#### SOURCE PASSAGE ####

Case Overview: Two Army veterans have filed a class action lawsuit alleging the Army failed to properly classify their burn pit-related illnesses as combat-related, affecting the tax status of their medical retirement pay.
Consumers Affected: U.S. Army veterans with illnesses recognized by the VA as linked to burn pit exposure.
Court: U.S. District Court for the District of Columbia
Two U.S. Army veterans have filed a class action lawsuit against the Army, alleging it has failed to properly classify illnesses related to burn pit exposure as combat-related, which affects the tax status of their medical retirement pay.
Filed on October 15 in the U.S. District Court in Washington, D.C., the lawsuit seeks to secure tax-free retirement benefits for veterans with burn pit-related illnesses, which the plaintiffs argue should be considered combat-related due to the unique conditions of military service.
Burn pits were widely used by the U.S. military in Iraq, Afghanistan, and other locations to dispose of waste on military installations. In these areas, garbage—ranging from plastics and medical waste to industrial materials—was incinerated due to limited disposal options.
The open burning created dense smoke, releasing potentially harmful chemicals and toxins into the air. Veterans who served near these burn pits often reported health issues that they believe were caused by prolonged exposure to the toxic fumes.
The Department of Veterans Affairs (VA) has recognized several health conditions as likely linked to burn pit exposure. In August 2022, the PACT Act was signed into law, expanding health care and benefits for post-9/11 veterans exposed to burn pits and other hazardous environmental conditions.
This law created a list of presumptive conditions, simplifying the claims process for veterans who served near burn pits and ensuring faster access to health care and disability compensation for these conditions.
The lawsuit was brought forward by retired Sgt. 1st Class Kyle Smoke and retired Lt. Col. Jennifer McIntyre, both of whom served in Iraq and, in McIntyre’s case, Afghanistan.
Smoke suffers from severe asthma that rendered him unfit for duty, while McIntyre was diagnosed with metastatic breast cancer that has spread to her liver and lymph nodes. Both conditions have been recognized by the VA as linked to burn pit exposure under the PACT Act, Military.com reports.
Smoke and McIntyre allege that the Army’s refusal to classify their illnesses as combat-related has resulted in their medical retirement pay being subject to taxes, reducing their income. They argue that these conditions are a direct result of their deployments to combat zones, where exposure to burn pits was a common risk due to a lack of waste disposal alternatives.
According to the lawsuit, Smoke’s and McIntyre’s medical evaluations went through the Army’s Physical Evaluation Board (PEB), which determines whether a service member’s disability is service-connected and if it qualifies as combat-related. A combat-related designation would make their retirement pay tax-free.
In Smoke’s case, the PEB initially ruled that his asthma was a service-connected condition but not combat-related. This decision was later challenged, and a formal PEB deemed his illness combat-related, citing the burn pits as an “instrumentality of war.”

####

TASKS ▸
a: Summarize the article on the burn pit lawsuit in two sentences.
b: Translate this sentence from the article on the burn pit lawsuit into Spanish: "A combat-related designation would make their retirement pay tax-free."
c: Reproduce the article on the burn pit lawsuit word for word, from "Case Overview: Two" up to and including "affects the tax status of their medical retirement pay.".

#### DATA PROVIDED ####

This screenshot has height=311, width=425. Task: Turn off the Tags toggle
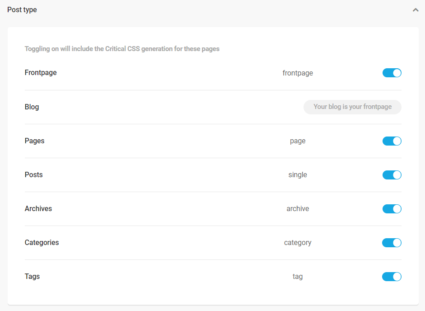click(392, 276)
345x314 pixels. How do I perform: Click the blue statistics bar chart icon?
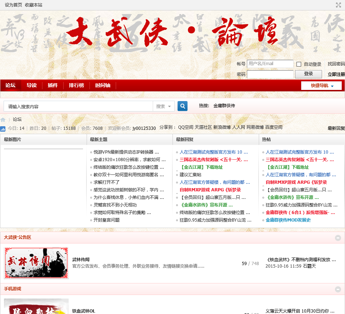3,128
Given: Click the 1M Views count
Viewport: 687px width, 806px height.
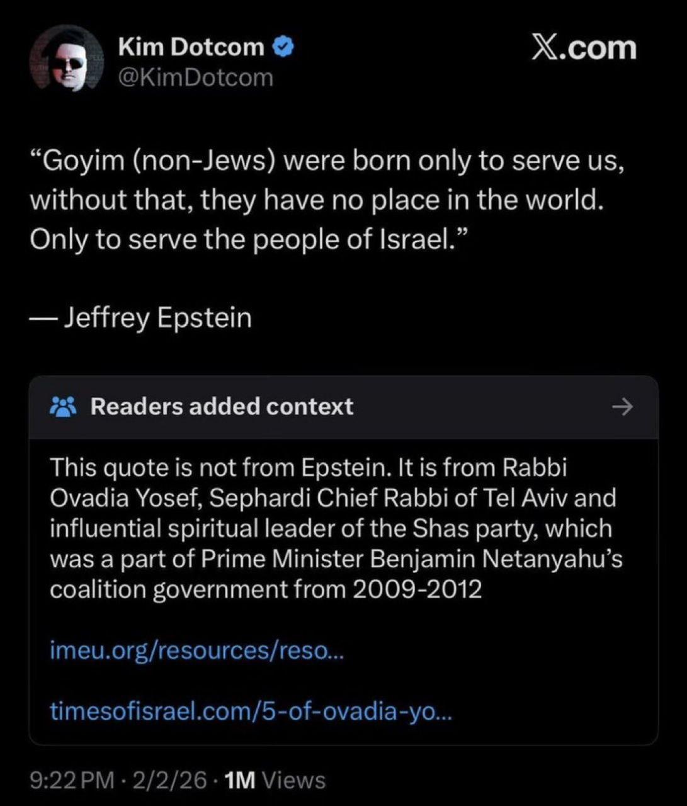Looking at the screenshot, I should pyautogui.click(x=275, y=781).
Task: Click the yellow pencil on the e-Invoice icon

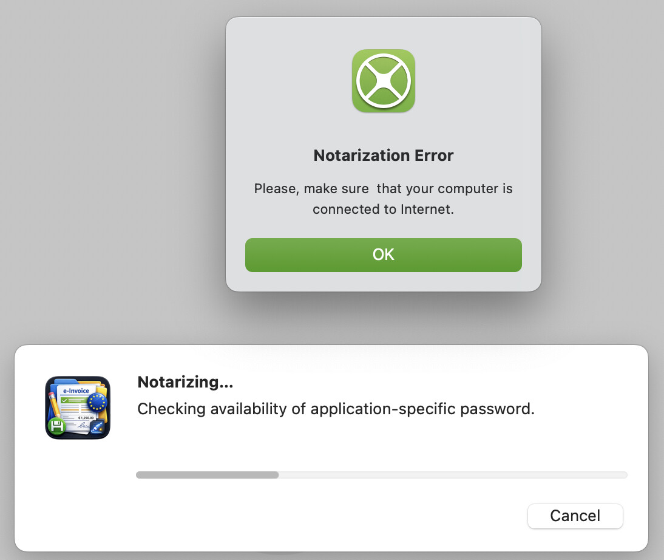Action: (55, 405)
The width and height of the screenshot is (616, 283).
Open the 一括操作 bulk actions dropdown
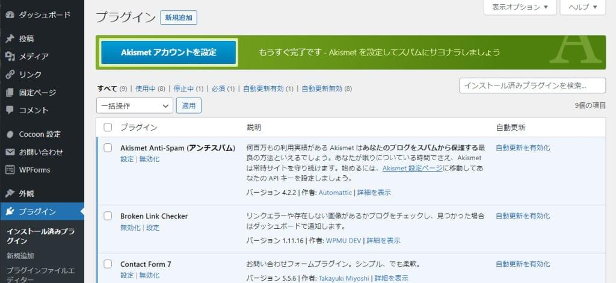[x=135, y=105]
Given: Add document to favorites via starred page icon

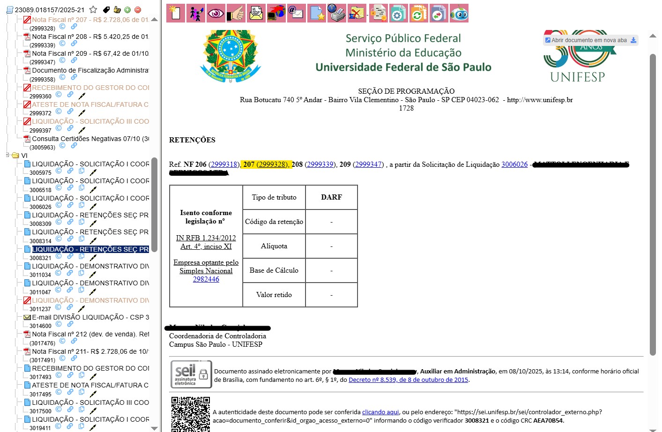Looking at the screenshot, I should click(317, 13).
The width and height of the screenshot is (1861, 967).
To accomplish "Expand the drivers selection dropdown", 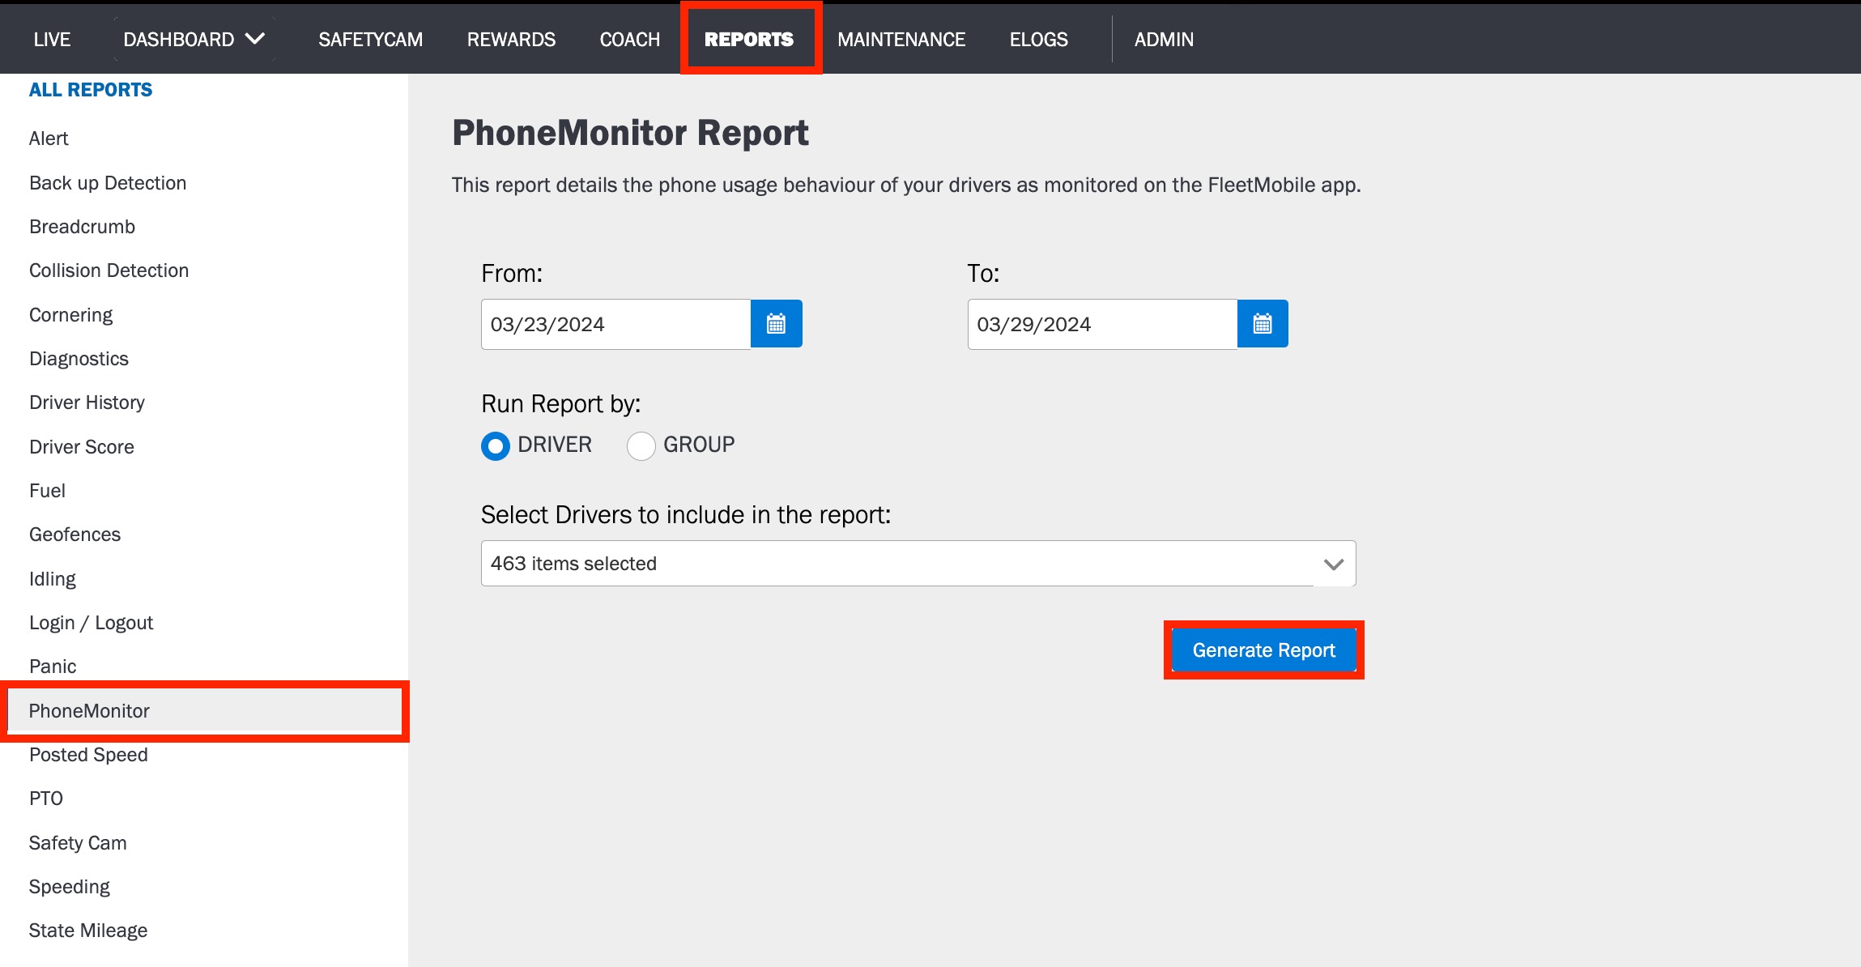I will [x=918, y=564].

####

RESPONSE LIST ▸
a: Two U.S. Army veterans, retired Sgt. 1st Class Kyle Smoke and retired Lt. Col. Jennifer McIntyre, filed a class action lawsuit on October 15 in the U.S. District Court in Washington, D.C., alleging that the Army failed to classify their burn pit-related illnesses as combat-related. Both illnesses are recognized by the VA as linked to burn pit exposure under the PACT Act, and a combat-related designation would make their medical retirement pay tax-free.

b: Una designación como relacionada con el combate haría que su pago de jubilación estuviera libre de impuestos.

c:
Case Overview: Two Army veterans have filed a class action lawsuit alleging the Army failed to properly classify their burn pit-related illnesses as combat-related, affecting the tax status of their medical retirement pay.
Consumers Affected: U.S. Army veterans with illnesses recognized by the VA as linked to burn pit exposure.
Court: U.S. District Court for the District of Columbia
Two U.S. Army veterans have filed a class action lawsuit against the Army, alleging it has failed to properly classify illnesses related to burn pit exposure as combat-related, which affects the tax status of their medical retirement pay.